TEXT UNDER STUDY:
────────────────────────────────────────

Bank & Credit Union Strategies

In the financial services industry, a lack of liquidity will harm profitability and possibly destroy your bank’s long-term outlook. Liquidity, no matter how you calculate it, can be unpredictable. We all strive to make our funding sources as reliable as possible, which is why we covet core deposits. The current economic environment has provided an onslaught of deposits and, without loan growth, an unprecedented rush of liquidity. As a leader of your financial institution, some of these situations may sound familiar to you:

  • Your Board Meeting topic of discussion is the greater-than-normal amount of liquidity on your balance sheet just sitting there earning nearly nothing.
  • This new and extraordinary situation of excess liquidity prompts a variety of opinions about how it came about and how long it will last, making it difficult to come to a consensus about what to do with it.
  • Your liquidity debate centers on how much liquidity your institution needs and how much is too much.
  • Your excess liquidity, if any, needs to be deployed safely and with purpose to maximize profitability.

────────────────────────────────────────

WORK INSTRUCTION 1: From the bank liquidity text, extract the part starting with "In the financial" and going on through "do with it.".
WORK INSTRUCTION 2: According to the bank liquidity text, why do financial institutions covet core deposits? Answer in one to three sentences.
WORK INSTRUCTION 3: Carry on the bank liquidity text from its last bullet point.

────────────────────────────────────────

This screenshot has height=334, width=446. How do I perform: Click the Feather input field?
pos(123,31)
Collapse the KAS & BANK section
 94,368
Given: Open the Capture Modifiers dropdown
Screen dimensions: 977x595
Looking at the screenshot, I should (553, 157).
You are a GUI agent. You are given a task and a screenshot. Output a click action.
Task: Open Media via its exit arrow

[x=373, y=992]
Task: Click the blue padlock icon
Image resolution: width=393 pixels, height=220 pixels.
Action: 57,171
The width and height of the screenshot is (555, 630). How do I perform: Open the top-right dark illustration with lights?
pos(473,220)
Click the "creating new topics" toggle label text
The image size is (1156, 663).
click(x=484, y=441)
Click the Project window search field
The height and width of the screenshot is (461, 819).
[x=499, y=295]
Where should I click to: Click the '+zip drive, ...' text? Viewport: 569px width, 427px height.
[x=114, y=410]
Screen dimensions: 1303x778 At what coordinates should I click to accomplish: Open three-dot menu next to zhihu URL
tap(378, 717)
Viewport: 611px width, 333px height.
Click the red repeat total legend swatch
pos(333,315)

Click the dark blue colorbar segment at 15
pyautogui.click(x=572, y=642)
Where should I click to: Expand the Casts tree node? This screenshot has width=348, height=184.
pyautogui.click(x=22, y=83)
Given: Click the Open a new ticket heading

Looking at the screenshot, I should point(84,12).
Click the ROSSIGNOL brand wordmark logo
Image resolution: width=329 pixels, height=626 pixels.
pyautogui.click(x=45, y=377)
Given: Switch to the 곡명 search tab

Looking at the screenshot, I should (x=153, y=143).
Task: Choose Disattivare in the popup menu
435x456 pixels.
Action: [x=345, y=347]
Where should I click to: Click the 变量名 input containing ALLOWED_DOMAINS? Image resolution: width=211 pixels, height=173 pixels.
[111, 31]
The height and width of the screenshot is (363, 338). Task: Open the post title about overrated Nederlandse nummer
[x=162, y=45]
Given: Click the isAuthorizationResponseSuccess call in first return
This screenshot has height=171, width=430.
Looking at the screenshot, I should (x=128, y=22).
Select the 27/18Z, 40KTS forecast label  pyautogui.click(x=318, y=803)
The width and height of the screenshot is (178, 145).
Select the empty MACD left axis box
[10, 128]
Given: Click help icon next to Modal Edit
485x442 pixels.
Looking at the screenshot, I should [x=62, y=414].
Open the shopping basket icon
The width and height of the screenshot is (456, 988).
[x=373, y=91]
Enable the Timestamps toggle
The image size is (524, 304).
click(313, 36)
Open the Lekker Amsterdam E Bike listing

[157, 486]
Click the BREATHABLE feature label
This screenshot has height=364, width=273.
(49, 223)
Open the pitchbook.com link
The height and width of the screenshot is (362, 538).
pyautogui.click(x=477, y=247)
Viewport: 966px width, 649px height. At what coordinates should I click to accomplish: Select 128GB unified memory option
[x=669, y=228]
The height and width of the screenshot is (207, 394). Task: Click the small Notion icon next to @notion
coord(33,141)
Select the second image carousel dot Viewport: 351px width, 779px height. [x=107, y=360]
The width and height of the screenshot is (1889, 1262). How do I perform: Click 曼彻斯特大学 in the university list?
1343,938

────────────────────────────────────────

TASK RESULT 1:
In the financial services industry, a lack of liquidity will harm profitability and possibly destroy your bank’s long-term outlook. Liquidity, no matter how you calculate it, can be unpredictable. We all strive to make our funding sources as reliable as possible, which is why we covet core deposits. The current economic environment has provided an onslaught of deposits and, without loan growth, an unprecedented rush of liquidity. As a leader of your financial institution, some of these situations may sound familiar to you:

  • Your Board Meeting topic of discussion is the greater-than-normal amount of liquidity on your balance sheet just sitting there earning nearly nothing.
  • This new and extraordinary situation of excess liquidity prompts a variety of opinions about how it came about and how long it will last, making it difficult to come to a consensus about what to do with it.

TASK RESULT 2: Financial institutions covet core deposits because they try to make their funding sources as reliable as possible. Liquidity can be unpredictable, and core deposits serve that aim of reliable funding.

TASK RESULT 3:
If you’re experiencing one or more of these situations, a thoughtful contingency funding plan will guide you and assist you in finding a solution for your financial institution. During my banking career, especially as the Director of Treasury, I was always concerned about liquidity. You know the drill, “How are we going to fund the loan pipeline without paying too much for the deposits we need?” I don’t recall a time when my concern was the outsized amount of the liquidity on the balance sheet and trying to determine what to do with it. If you are like me, you really don’t like letting it sit in a correspondent account earning 10 basis points while your cost of funds is 25 basis points higher.

First, it’s important to better define the problem, making sure we know which problem exists. Gather the opinions of your Board members, senior staff members, and client-facing team members, each of whom may reveal how this issue came about. The answers are likely unique to your institution, based on the economic impact of the coronavirus pandemic in your footprint. Some of the explanations may include:

  • Business loan demand is down. “Business is slow, and the future is uncertain, therefore for the foreseeable future I am not borrowing more money.”
  • Business deposits are up. “My sales activity is up because no one is spending money on vacations and they are using their available cash to improve their home.”
  • Consumer deposits are up. “It took a while, but the individual stimulus money came in and has never really left.” -or- “I was fortunate to keep my job. The future is unknown, so I am going to save more money instead of spending it or investing in the stock market.”

Unprecedented Bank Liquidity Needs a Contingency Funding Plan Likely all their comments reflect your balance sheet. No one reason is responsible for all the increase. Similarly, no one reason will account for the move back toward your new level of liquidity.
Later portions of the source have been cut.